(INPUT FOR THIS TASK begins)
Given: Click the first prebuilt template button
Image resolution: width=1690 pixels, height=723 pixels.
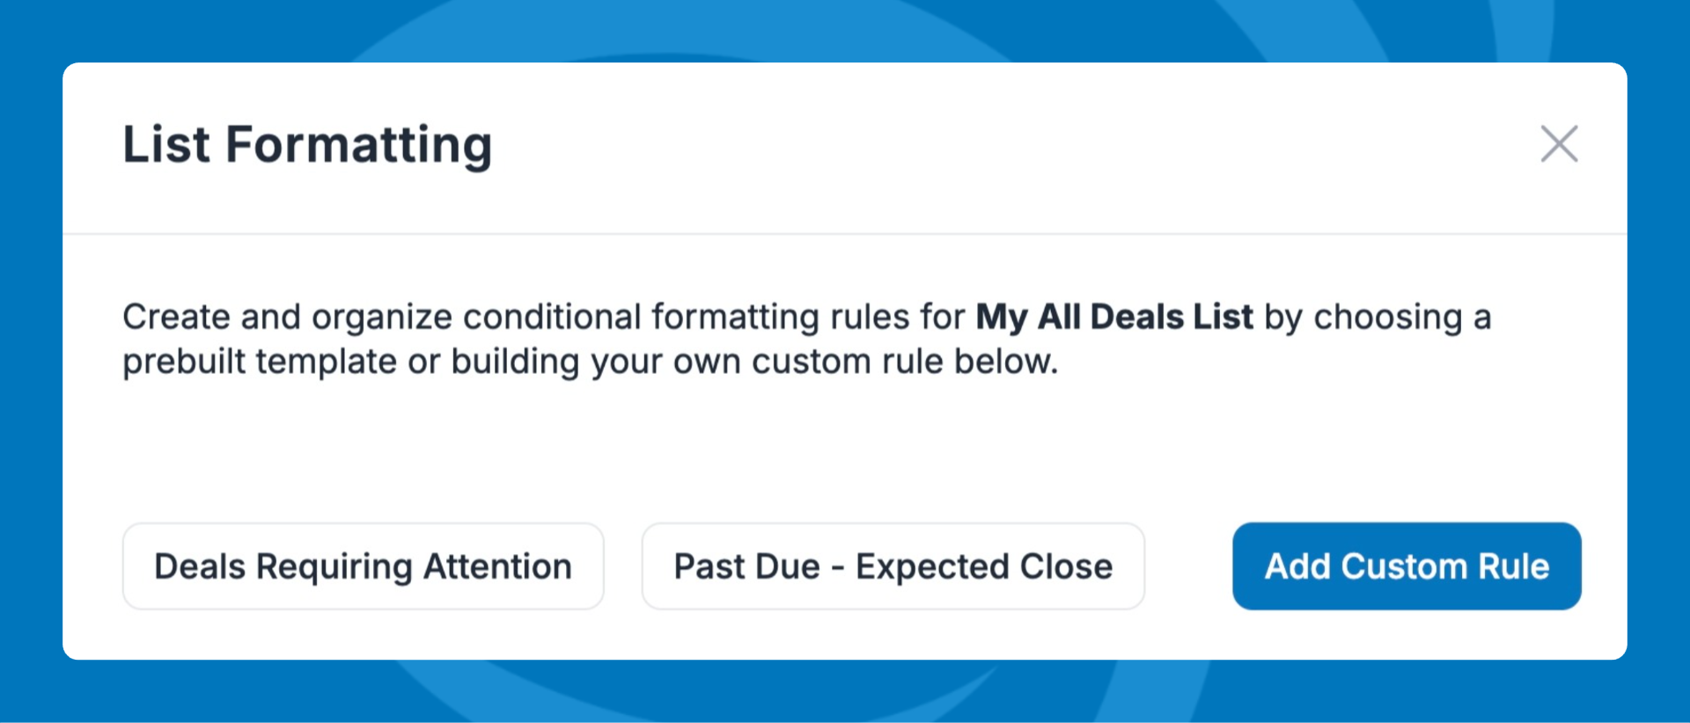Looking at the screenshot, I should [x=363, y=566].
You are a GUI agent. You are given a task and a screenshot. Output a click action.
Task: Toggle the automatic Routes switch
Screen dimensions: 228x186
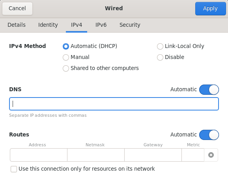pos(209,135)
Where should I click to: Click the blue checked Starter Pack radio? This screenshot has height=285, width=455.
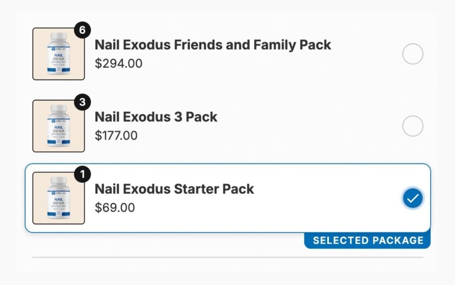(413, 198)
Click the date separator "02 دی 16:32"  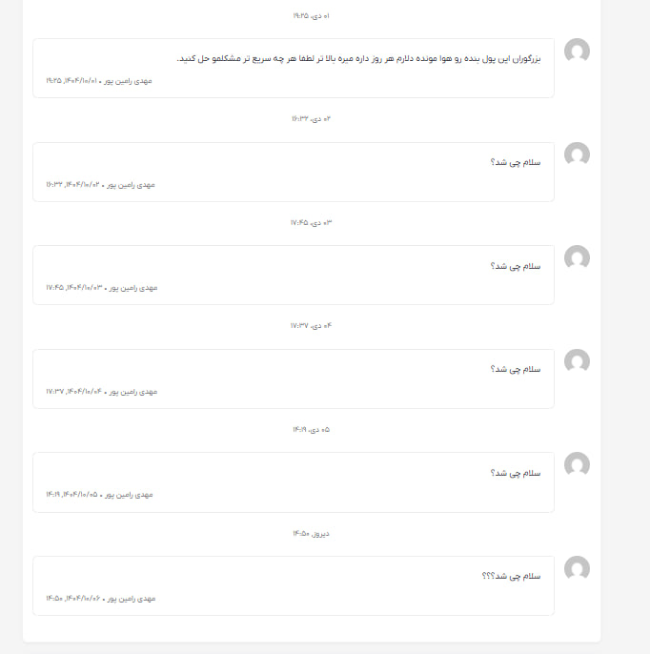pos(311,118)
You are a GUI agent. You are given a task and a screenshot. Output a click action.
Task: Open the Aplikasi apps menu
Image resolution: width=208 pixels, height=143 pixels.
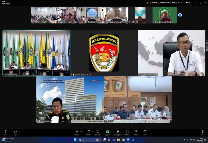[x=127, y=132]
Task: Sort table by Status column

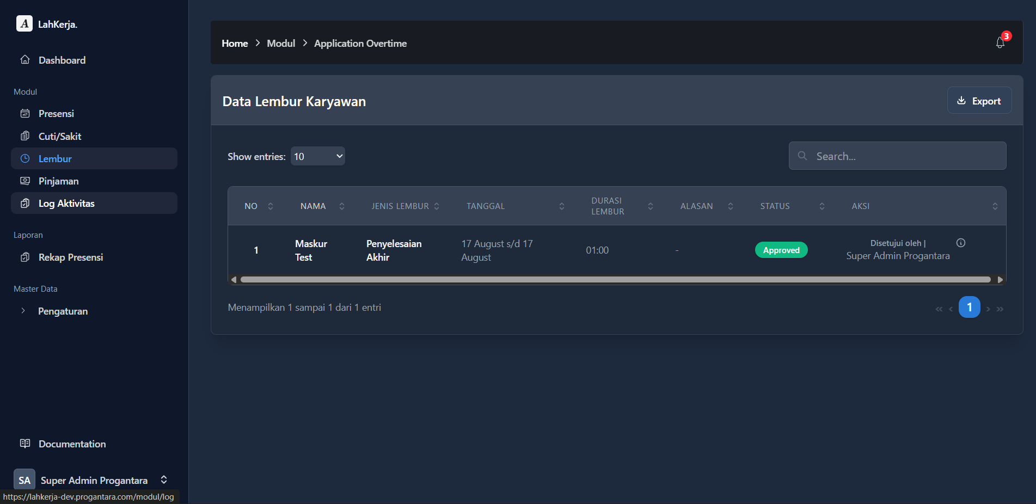Action: [822, 206]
(INPUT FOR THIS TASK ends)
◆ EXERCISE
Nothing but the lines from the one containing "Image resolution: width=208" through the last line of the records should appear in the copy, exactly as written and without pictures.

◆ EXERCISE SOLUTION
Image resolution: width=208 pixels, height=143 pixels.
[x=127, y=132]
Task: Sort table by Status column

Action: [822, 206]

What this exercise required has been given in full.